What inspires you about your home?
The light is magical. The house is set back in the lot, so you have a long walk to the front door through the gardens. It's very private.
What is your favorite piece of art?
It depends on what day it is. We have several hundred pieces of art up in the house. I have a reclining nude sculpture my mother did in the 1950s that greets you on the front steps, that was dusted with virgin snow yesterday. That is my favorite today.
Continue reading for more of Sink's house. Have you had any design challenges?
None to date. The house is original to the day it was built in the late 1800s. Although the scraping of the historic houses around us and the building of oversized cheap projects that don't fit the scale of other houses on the block is a challenge to deal with.
What are your guest's reactions?
They love how it is set back, the light and all the art hanging. It's a artist bohemia.
Have you repurposed any materials in your home?
I bring home tons of red stone and granite from houses they are tearing down in the area and the hand cut cobble stones that were once our city streets. I have several hundred tons. I save them before they grind them up when redoing a street. Westword did a story a while back called "Rubble with a Cause." I collect giant river rocks also. I collect the 19th century antique hand blown glass bottles found also when they are digging foundations for new projects. I have hundreds.
What's your favorite DIY project?
Our yard, our gardens, our darkrooms and putting the stone I dragged home to use as walkways and garden edging. We are about to start on digging out the basement and adding a roof deck to be able to look over the city and mountains again. Our views have been recently blocked by the crazy condo growth.
Did you indulge in any of your rooms? I collect photography books and modern furniture. I love modern furniture that architects designed in the 1920s and '30s. It's timeless.
Continue reading for more of Sink's house. Best design advice?

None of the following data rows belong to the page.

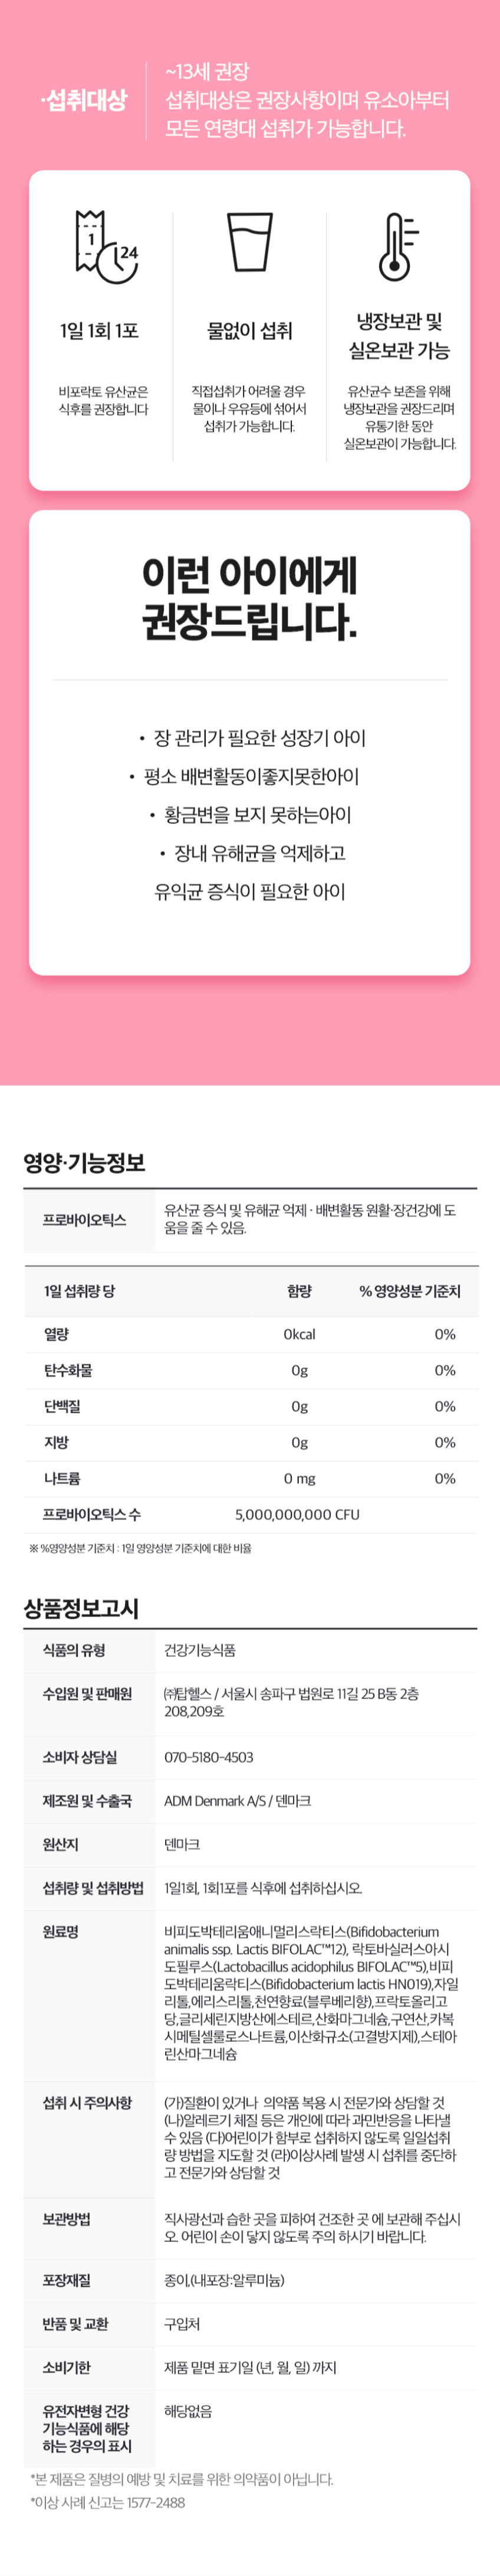Click the thermometer storage icon
This screenshot has width=500, height=2576.
398,246
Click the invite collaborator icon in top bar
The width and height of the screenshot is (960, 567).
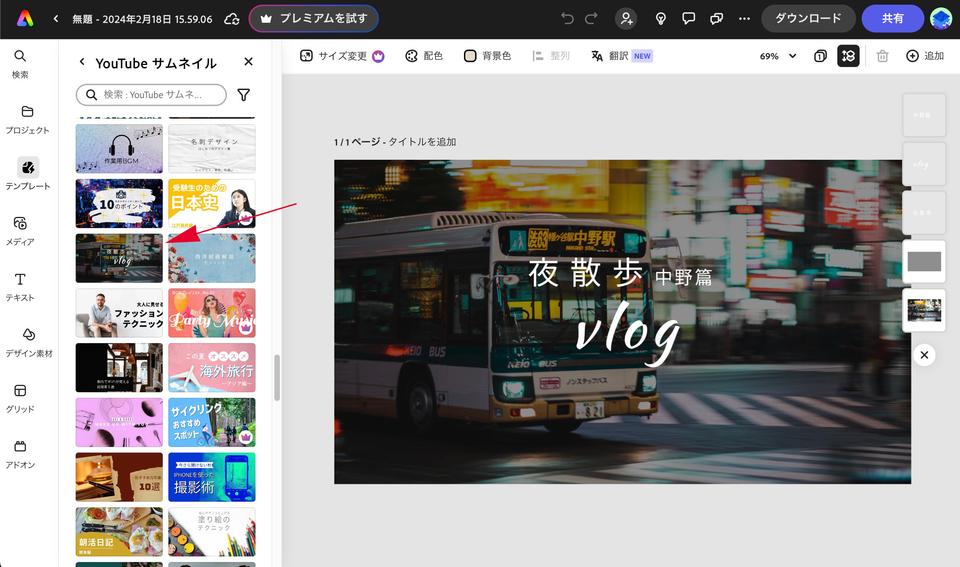click(x=626, y=19)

I believe in Modernism, again it's timeless. Less is more. Clean, open and empty. Let art be the wallpaper and color for the room. Use honest materials, not faking to make plastic look like wood or stone.
What's your favorite time of day to create?
Computer work late night and early morning, when everyone is asleep. For photography, I work at the liquid light hour before sunset or dawn.
Do you have any creative organization tips?
Hide the the clutter like stereos, computers all that. You don't need to show it. They make them so small and wireless now anyway. Showing off electronics, appliances and possessions in general is lame, like college students do. As an artist, I personally need a visually quiet empty room to create and breath.
What is your favorite studio feature?
Being able to be home, doing bed office, working late night or early mornings, or when ever you want to be in your underwear. Working in the garden and making portraits at the same time. The light here is super.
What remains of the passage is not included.